### Text
---*---
Notre Dame Access to Free & Low-Cost Online Resources
Also, A few notes about Richard Williams
I try to provide most articles as PDF's, but some things are much better viewed online (when I do provide a PDF I usually include a link to the original source). As a Notre Dame student, you can get
A free subscription to the New York Times (Definitely get one. It is getting almost impossible to make good PDFs from NYT articles). Enter the school name as University of Notre Dame.
Students can also get very cheap subscriptions to The Washington Post, the Atlantic, and The Wall Street Journal.
Notre Dame people can get free access to the Chronicle of Higher Education by creating an account using their Notre Dame ID.
Off-campus E-Resources . See especially https://libguides.library.nd.edu/off-campus-access/online-resources#s-lg-box-20776074, which gives you quick access to online resources licensed by the Hesburgh Libraries. Libkey Nomad for Chrome, which gives one-click access to millions of scholarly articles, is also great.
A potentially useful tip for dealing with paywalls that I will deny having ever told you: Sometimes when you go to a site you will get a message like you have reached your limit of 5 free articles a month. One of the easiest ways to deal with that is to open a different browser and open the link in it. I personally usually just buy subscriptions because they are cheap for students and academics and I want to support the source so it can keep producing good material.
Some other handy things to know, at least if you are my student:
Some students seem to have very strong religious objections to including page numbers on their papers and exams. If you are one of those people, you are either going to have to change your religion or else go to confession after you hand in an assignment to me, because I really really really want page numbers on longer documents. Here are instructions for adding page numbers to PDFs, Google Docs and Microsoft Word documents.
---*---
### Data supplied
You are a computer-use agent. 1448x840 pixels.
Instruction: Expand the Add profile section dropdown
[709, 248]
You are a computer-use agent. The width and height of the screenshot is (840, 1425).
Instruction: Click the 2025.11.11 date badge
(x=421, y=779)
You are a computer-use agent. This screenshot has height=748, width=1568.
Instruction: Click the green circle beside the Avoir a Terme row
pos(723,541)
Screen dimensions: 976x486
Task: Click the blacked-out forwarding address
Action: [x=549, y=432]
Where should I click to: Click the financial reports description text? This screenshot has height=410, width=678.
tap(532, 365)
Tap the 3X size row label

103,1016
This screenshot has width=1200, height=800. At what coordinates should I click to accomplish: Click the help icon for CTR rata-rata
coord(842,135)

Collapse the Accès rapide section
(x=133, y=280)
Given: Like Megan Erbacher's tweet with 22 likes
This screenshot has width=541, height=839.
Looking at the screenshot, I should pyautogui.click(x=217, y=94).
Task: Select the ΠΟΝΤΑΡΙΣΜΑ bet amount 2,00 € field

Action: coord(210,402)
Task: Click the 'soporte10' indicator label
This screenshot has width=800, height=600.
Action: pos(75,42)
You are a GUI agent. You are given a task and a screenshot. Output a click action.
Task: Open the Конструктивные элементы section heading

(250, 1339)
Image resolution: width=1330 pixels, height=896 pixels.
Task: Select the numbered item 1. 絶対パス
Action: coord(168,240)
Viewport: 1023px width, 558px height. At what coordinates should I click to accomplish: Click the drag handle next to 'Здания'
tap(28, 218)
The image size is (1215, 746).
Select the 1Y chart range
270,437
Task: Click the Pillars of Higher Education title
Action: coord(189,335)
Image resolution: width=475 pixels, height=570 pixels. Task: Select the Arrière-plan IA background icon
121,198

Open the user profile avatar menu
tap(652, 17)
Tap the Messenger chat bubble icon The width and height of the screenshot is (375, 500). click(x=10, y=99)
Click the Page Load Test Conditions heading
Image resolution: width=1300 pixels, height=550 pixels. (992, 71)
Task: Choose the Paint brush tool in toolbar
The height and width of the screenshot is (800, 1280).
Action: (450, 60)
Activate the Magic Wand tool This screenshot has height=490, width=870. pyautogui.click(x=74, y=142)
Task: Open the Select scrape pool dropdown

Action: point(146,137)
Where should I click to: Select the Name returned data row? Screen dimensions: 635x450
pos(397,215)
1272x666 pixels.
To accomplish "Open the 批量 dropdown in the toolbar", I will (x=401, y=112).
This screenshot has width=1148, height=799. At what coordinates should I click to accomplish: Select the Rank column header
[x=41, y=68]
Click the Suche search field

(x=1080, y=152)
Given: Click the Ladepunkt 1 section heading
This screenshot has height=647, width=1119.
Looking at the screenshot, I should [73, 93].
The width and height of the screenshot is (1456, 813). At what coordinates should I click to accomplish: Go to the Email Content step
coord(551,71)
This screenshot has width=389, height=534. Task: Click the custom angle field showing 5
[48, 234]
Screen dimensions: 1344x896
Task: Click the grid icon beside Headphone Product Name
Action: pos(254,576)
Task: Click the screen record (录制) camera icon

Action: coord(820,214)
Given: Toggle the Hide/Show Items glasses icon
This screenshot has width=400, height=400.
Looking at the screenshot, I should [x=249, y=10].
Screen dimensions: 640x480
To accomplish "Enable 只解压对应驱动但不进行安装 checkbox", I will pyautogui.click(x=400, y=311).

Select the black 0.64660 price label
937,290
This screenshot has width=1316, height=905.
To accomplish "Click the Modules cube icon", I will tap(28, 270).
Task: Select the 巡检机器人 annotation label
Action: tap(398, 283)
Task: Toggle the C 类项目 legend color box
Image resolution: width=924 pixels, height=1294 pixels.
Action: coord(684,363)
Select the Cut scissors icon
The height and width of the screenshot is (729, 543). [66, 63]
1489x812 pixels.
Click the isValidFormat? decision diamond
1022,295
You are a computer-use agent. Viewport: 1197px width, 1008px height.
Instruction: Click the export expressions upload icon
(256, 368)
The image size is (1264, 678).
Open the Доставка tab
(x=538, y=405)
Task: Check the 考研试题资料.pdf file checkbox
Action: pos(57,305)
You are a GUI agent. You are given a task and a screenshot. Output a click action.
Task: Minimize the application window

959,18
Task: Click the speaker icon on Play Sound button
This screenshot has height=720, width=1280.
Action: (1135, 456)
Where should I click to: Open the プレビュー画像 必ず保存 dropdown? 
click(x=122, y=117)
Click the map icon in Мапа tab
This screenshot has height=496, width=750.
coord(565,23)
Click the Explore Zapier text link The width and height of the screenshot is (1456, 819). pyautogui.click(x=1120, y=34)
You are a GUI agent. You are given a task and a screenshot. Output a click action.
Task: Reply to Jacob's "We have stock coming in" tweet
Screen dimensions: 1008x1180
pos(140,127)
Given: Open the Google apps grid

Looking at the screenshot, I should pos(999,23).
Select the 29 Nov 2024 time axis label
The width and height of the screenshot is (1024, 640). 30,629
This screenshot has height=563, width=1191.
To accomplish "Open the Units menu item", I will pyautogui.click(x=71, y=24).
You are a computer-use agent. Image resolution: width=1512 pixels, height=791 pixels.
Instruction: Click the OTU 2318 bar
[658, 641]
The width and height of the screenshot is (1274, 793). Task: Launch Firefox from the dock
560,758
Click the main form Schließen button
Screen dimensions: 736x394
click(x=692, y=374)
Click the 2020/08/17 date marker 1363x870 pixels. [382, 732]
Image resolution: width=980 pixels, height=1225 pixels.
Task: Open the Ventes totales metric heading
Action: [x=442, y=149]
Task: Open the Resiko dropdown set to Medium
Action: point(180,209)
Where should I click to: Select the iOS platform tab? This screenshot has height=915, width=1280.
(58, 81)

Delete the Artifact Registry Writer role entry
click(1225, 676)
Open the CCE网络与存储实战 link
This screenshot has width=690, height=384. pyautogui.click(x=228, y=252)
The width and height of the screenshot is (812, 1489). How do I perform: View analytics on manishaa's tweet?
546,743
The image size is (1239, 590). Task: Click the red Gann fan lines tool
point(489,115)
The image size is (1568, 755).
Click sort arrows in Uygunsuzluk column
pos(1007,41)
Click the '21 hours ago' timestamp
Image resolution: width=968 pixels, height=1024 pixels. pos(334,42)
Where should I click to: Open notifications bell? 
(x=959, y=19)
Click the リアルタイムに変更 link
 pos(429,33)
---*---
### Instructions
**1)** In the resources page, what school name should be entered for the free New York Times subscription?
**2)** Please copy the resources page word for word, from "Students can also" up to and including "Notre Dame ID.".
Rely only on the resources page; ignore the items.

### Solved tasks
**1)** University of Notre Dame.

**2)**
Students can also get very cheap subscriptions to The Washington Post, the Atlantic, and The Wall Street Journal.
Notre Dame people can get free access to the Chronicle of Higher Education by creating an account using their Notre Dame ID.